Den Gedanken an ein Medikament hatte ich aber bei der nächsten Welle schon wieder vergessen. Ich stand an einer Sprossenwand, hielt mich dort mit meinen Armen fest und versuchte, mich auf das neue Gefühl einzulassen und zu entspannen. Die Untersuchung der Hebamme ergab, dass der Muttermund nun komplett offen sei. Es wurde ein Arzt dazu gerufen. Als die Ansage kam, dass ich bei der nächsten Welle mit schieben darf, freute ich mich unglaublich, bald mein Baby zu sehen, allerdings war ich auch kurz frustriert, da ich mich wieder in Rückenlage, an ein CTG angeschlossen, befand. In Rückenlage wollte ich eigentlich auf gar keinen Fall gebären. Aber es war, wie es war und ich versuchte, mich wieder zu konzentrieren.
Die Hebamme lobte mich und erklärt mir, dass ich ganz intuitiv die Atmung angepasst hätte. Stotternd auf F oder Sch auszuatmen, fühlte sich für mich richtig an. Zu dieser Zeit hörte ich keine Hypnose mehr. Die Kopfhörer hatte ich leider irgendwo verloren. Trotzdem hatte ich mich mental wieder gefangen. Von den angeblichen lauten Schreien des Kreißsaals nebenan bekam ich überhaupt nichts mit. Ich war tief bei mir selbst und bei meinem Baby.
Kurz vor 12 Uhr wurde der Kopf geboren. Ich empfand dies als extremen Druck und starke Dehnung. Nachdem der Kopf zu sehen war, blieben die Wellen aus… nichts passierte mehr. Der Arzt und die Hebamme besprachen sich kurz und erklärten uns, dass wir eine Saugglocke verwenden müssen, wenn keine Kontraktion mehr kommt. Ohne Welle probierte ich, weiter zu pressen. Ich gab alles! Einige Sekunde später hörte ich den überraschten Ruf des Arztes, als der gesamte Körper kam. An dieses „Jaaaaa!“ und den Tonfall kann ich mich noch genau erinnern. Und jedes Mal bekomme ich eine Gänsehaut. Unser Baby war geboren.

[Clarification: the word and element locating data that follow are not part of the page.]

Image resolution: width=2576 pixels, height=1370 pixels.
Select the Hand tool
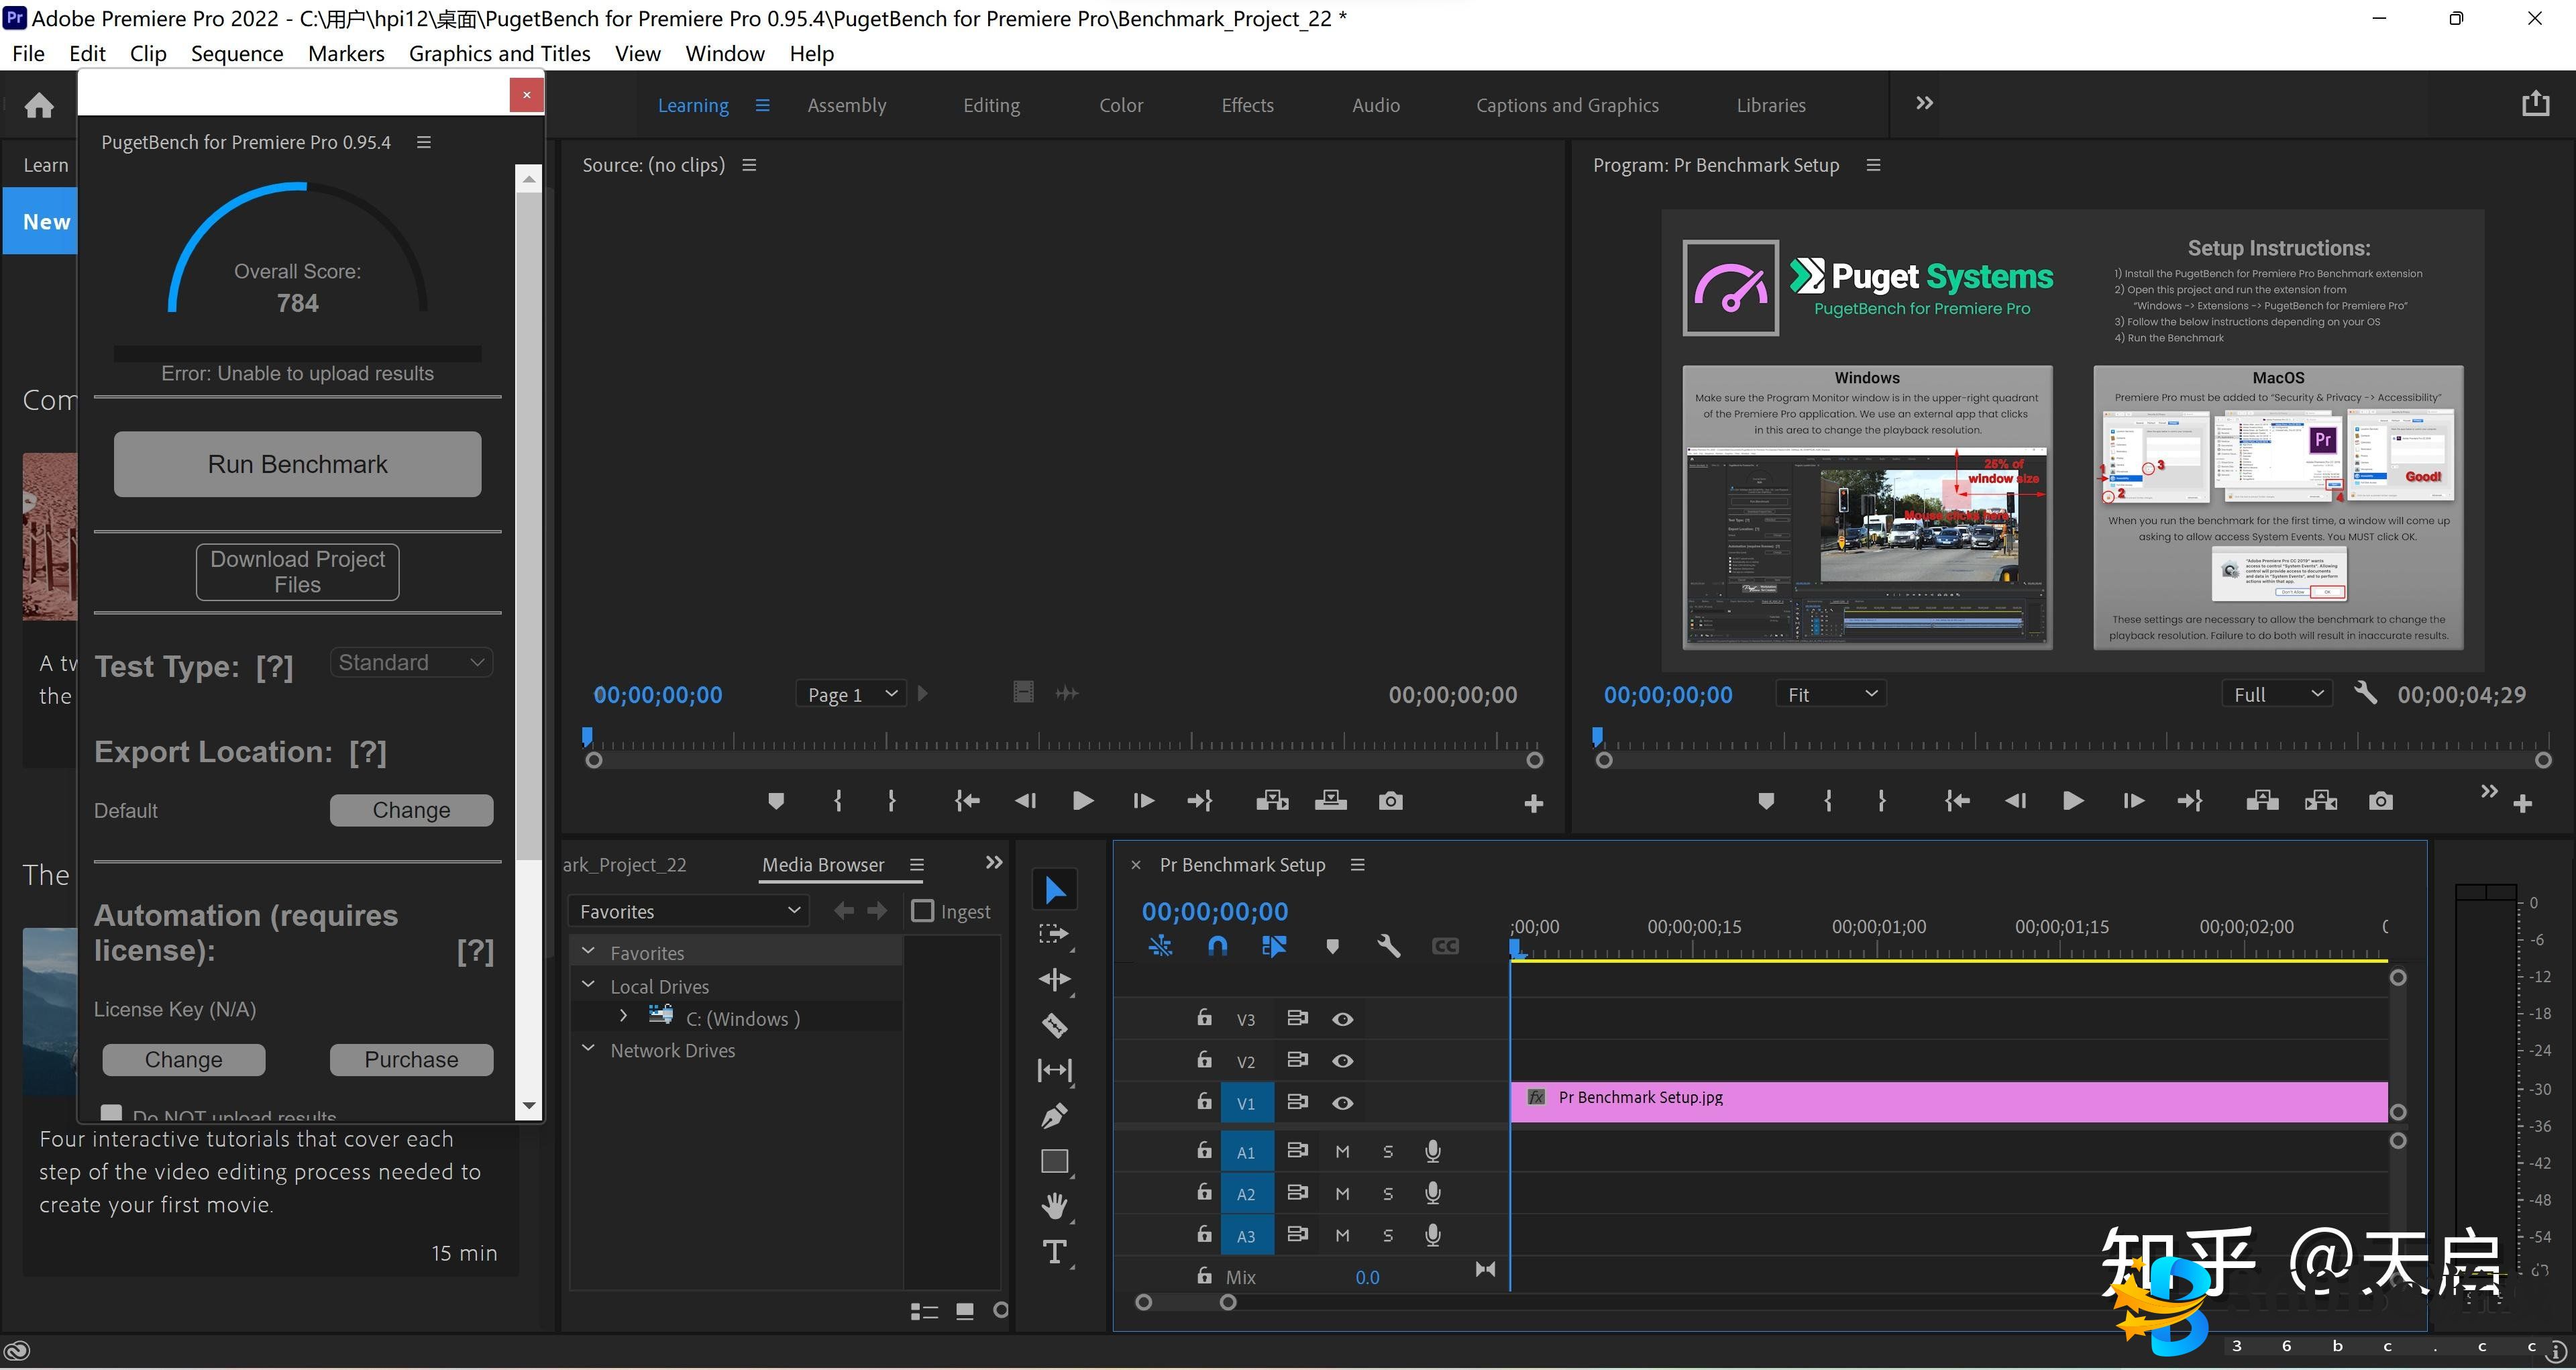click(1054, 1206)

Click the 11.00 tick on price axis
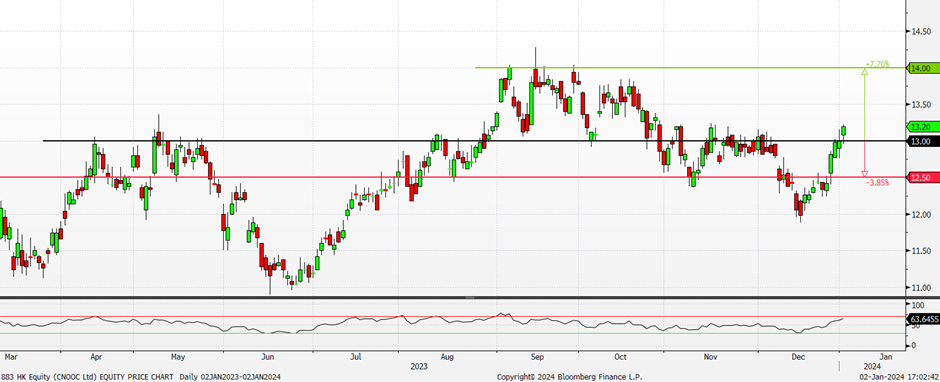[x=921, y=288]
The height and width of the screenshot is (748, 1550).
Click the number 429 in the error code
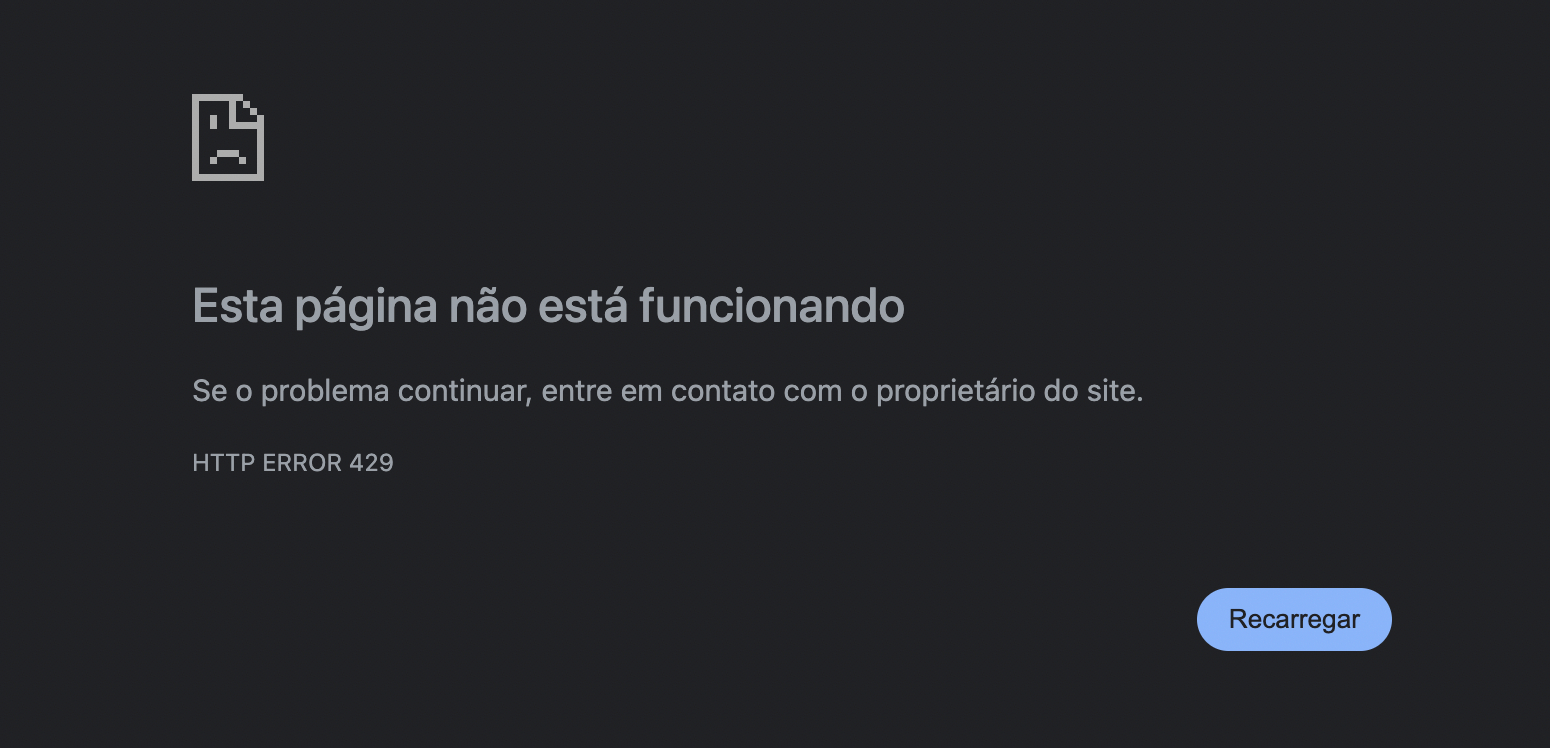point(372,463)

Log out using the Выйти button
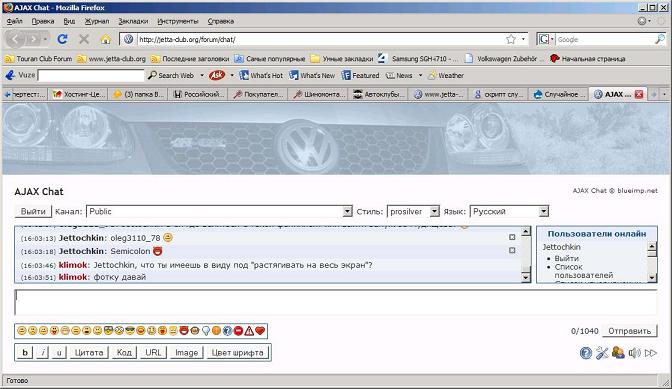(33, 211)
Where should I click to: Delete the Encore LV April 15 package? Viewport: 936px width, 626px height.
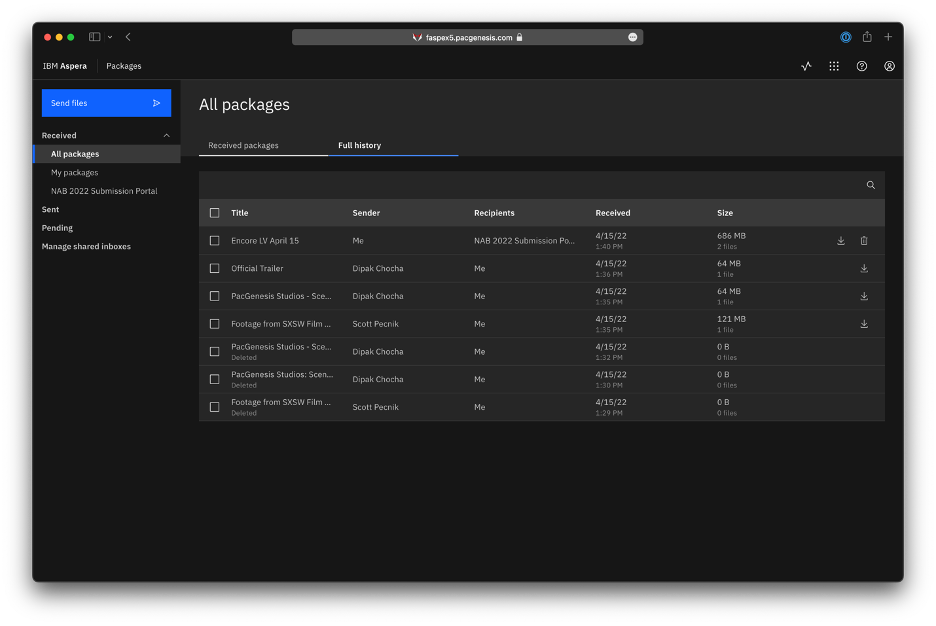coord(864,240)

Ich durfte sie in die Arme nehmen. Ein unbeschreibliches Gefühl, in diese schlauen dunklen Augen zu blicken. Nach dem Auspulsieren konnte mein Partner die Nabelschnur durchtrennen.
Da die Plazenta nicht von alleine kam, musste eine Ocytocin- Infusion gelegt werden. Während ich genäht wurde, durfte mein Partner beim Apgar zusehen und unser Baby halten und bestaunen.
Beim Pressen ohne Kontraktion am Ende der Geburt, hatte ich bereits gemerkt, dass etwas in mir gerissen war. Die Verletzung konnte mit ein paar Stichen genäht werden und war nicht weiter schlimm.
Nach dem Apgar legte ich mein Baby das erste Mal an. Wir hatten es geschafft.
Ein paar Tage nach der Entbindung erzählte mir meine Mutter, dass sie überzeugt davon war, dass wir im Krankenhaus weg geschickt werden. Sie meinte, ich wirkte so entspannt an dem Tag, als würde ich zu einem Friseurbesuch aufbrechen.
Meine Schwester erinnerte mich vor Kurzem an den Satz, den ich ihr ein paar Stunden nach der Geburt schrieb, nachdem sie sich nach der Geburt erkundigte: „Kein Waldspaziergang, aber irgendwie machbar“.
Ich weiß, dass ich vieles hätte besser machen können. Mehr loslassen, weniger organisieren, meinen Partner besser einweihen und einbringen. Trotzdem bin ich glücklich und zufrieden damit, wie es gelaufen ist und der Tag bleibt für mich für immer als wunderbares und selbstbestimmtes Ereignis in meiner Erinnerung.